The enigmatic German with wild energy and wilder facial expressions became an instant Premier League draw when he arrived in England last October.

But while the man who once banged the drum for "heavy-metal football" says he is unlikely to temper celebrations that have seen him lose and even shatter his trademark glasses, Klopp insists that behind his demanding pitchside persona is a coach keen to cultivate trust.

 "When I came here nobody really knew me, it was all about rumour - 'He's very emotional on the sidelines, it's all about counter-pressing'. It's the same with the players; now I know much more. We really enjoy working together.

"When the players go home, I can't tell them what to do so you need to create an atmosphere of trust. I don't want to think, 'What are they doing now? Do I need to call them?' 

"I've actually become much calmer than I was. I'm not excited in every second. Yes, I'm involved in games - I will not stop - but it's in moments. Life is too short not to celebrate nice moments!"

It has taken time to get used to the scrutiny of England's top flight but Klopp insists his Reds squad has become a tight-knit group. 

"From outside in football, little issues like, 'How could he leave him out?' can be made big. It's a little more intense in this country. But I don't care what people outside think, I just care about moulding a group.

"I've thought sometimes about what I like about football and it's playing together. When you play sports like tennis you're alone and that's a good school for life but it's also a good school for life to bring your best and make those around you better too; helping others in difficult moments."

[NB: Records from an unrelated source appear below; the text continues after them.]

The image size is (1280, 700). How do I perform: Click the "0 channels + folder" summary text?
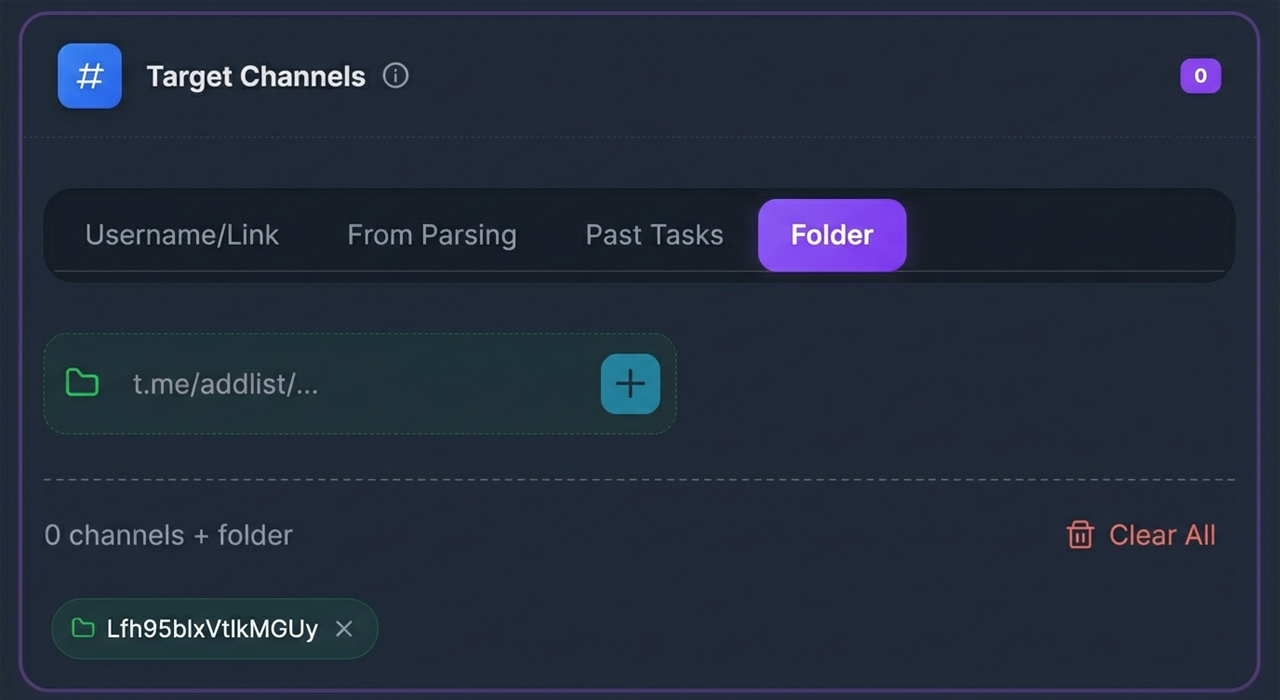(168, 535)
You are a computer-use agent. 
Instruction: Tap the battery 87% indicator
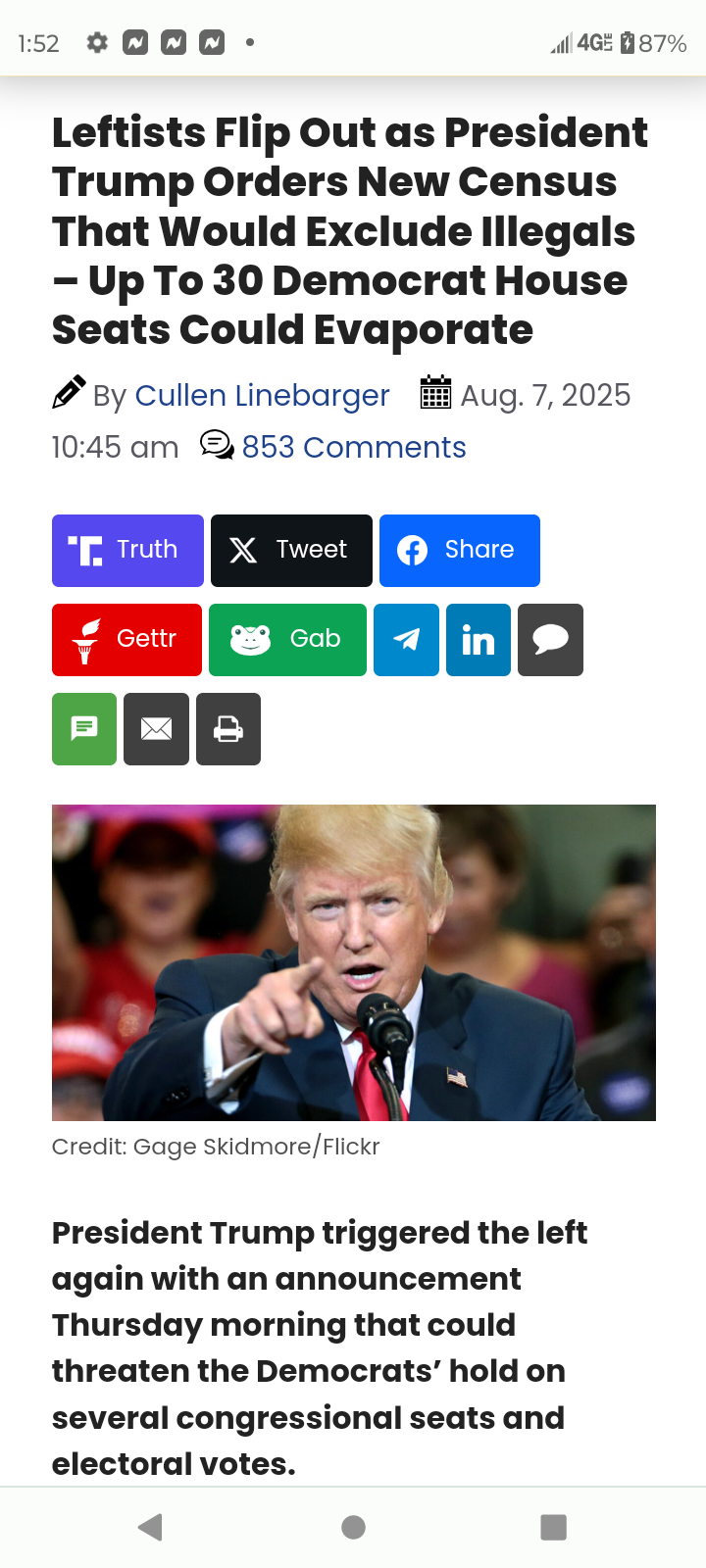click(x=653, y=43)
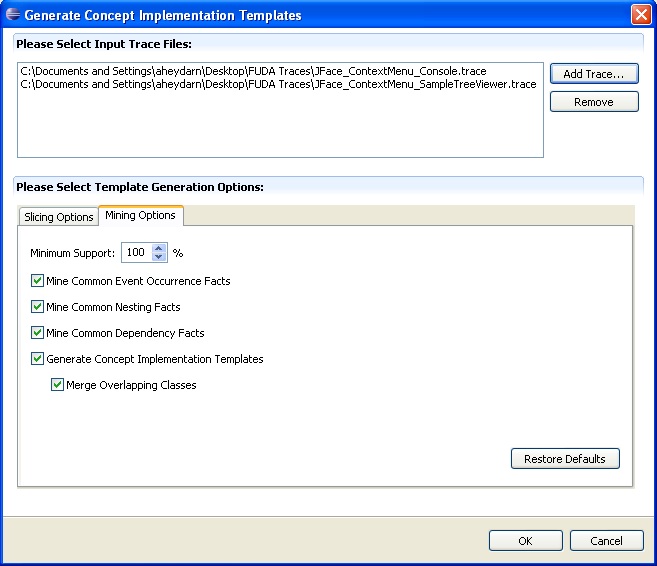657x566 pixels.
Task: Cancel the template generation dialog
Action: (606, 541)
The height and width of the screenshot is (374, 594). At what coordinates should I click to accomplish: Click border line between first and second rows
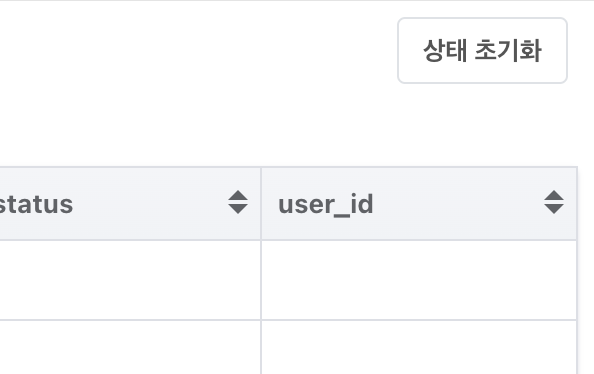click(288, 320)
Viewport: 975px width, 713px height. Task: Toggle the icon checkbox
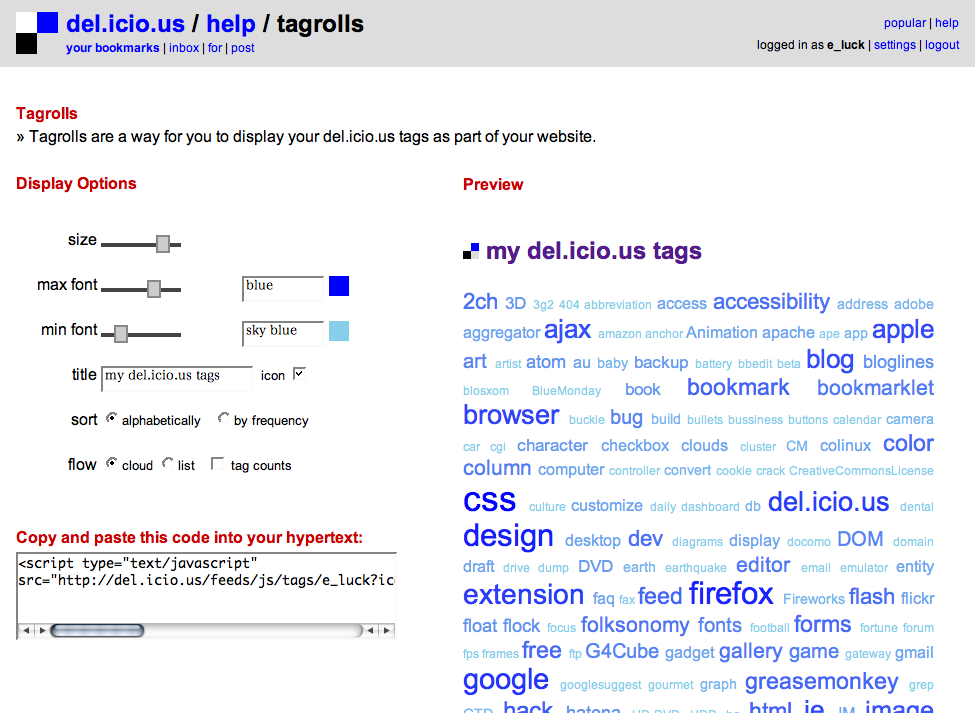(x=299, y=374)
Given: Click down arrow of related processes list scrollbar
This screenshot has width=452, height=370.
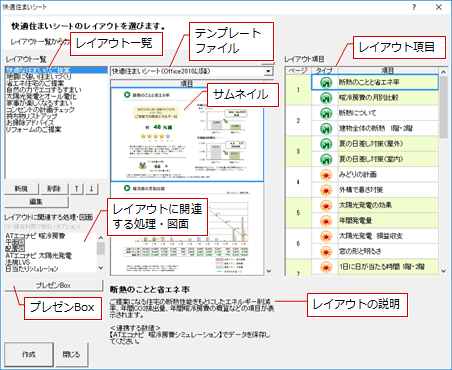Looking at the screenshot, I should tap(101, 268).
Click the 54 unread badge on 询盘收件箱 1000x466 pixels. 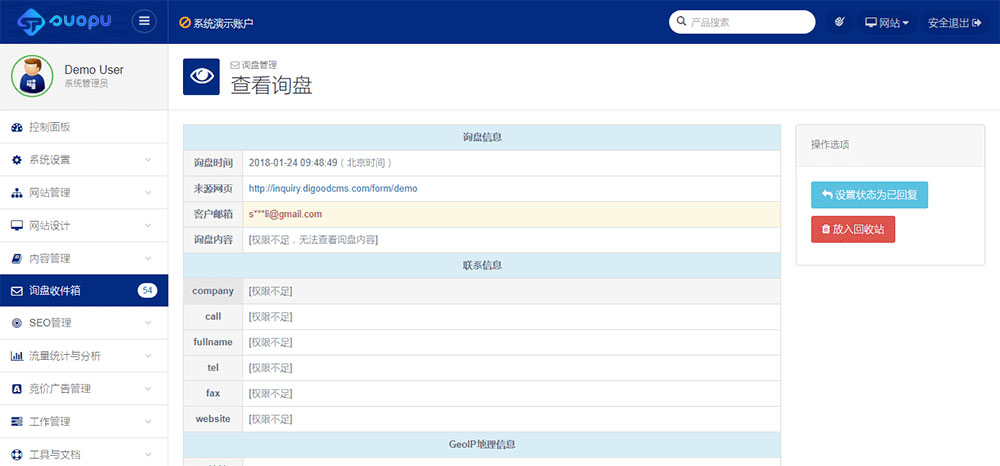point(147,291)
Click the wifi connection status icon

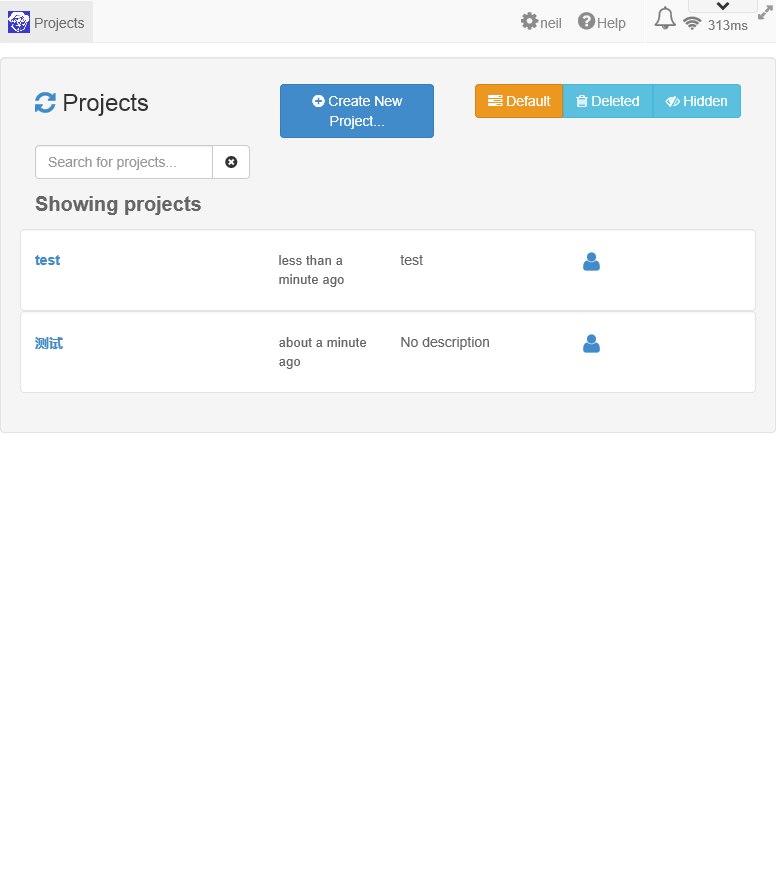(692, 23)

Klopp's tactics have defined him almost as much as his touchline exuberance, but though his gameplan centres on the Gegenpress - an evolved way of winning the ball back quickly to counter the counter - he is keen to emphasise the adaptability of a Liverpool side that eased to an eye-catching 4-1 win over champions Leicester last time out.  

"The pressing game is a part of it but there are different stages," he said. "When you start building a team and a style of play you have to start with the basics. It's a process and that's the only problem I have sometimes in football - that a process take time.

"It's not only high pressure and counter-pressing. We're a ball-possession team but it makes sense that when you have the ball and lose it, you have an idea of what you can do to get it back. It's a complex game, football - one big question - and you need to have plenty of answers." 

Liverpool - currently sixth in the Premier League table - have also beaten Arsenal in a promising start to the campaign only pockmarked by a 2-0 loss at Burnley. That surprise result, Klopp believes, is a reminder to not linger too long over statistics.

"Adam Lallana ran 13km (against Leicester), James Milner is a player who only feels good when he's run more than 13km but it's not about more, it's about right. 

"I prefer, for development, to lose a game and know why more than winning a game when I've no idea how. In the moment it feels better but for the long-term it's not. I know why we lost to Burnley - it was clear. Everything was created, prepared but - bam! - We didn't play the last pass. We lost our nerve.

"So it's not just about intensity, it's about doing the right thing in the right moment - timing's the most important thing in football." 

By coincidence, Klopp's first Premier League win came at Stamford Bridge and while he is wary of the physicality of Antonio Conte's side, the mood is one of confidence.

"Last season Chelsea were quite direct, didn't have much confidence," Klopp said. "They're still an unbelievably physical side but they have a good manager and they've brought in (N'Golo) Kante, one of the best challengers in the league.

"My job is to create a plan to not let them go through. We never lose a game beforehand; we always think we have a chance."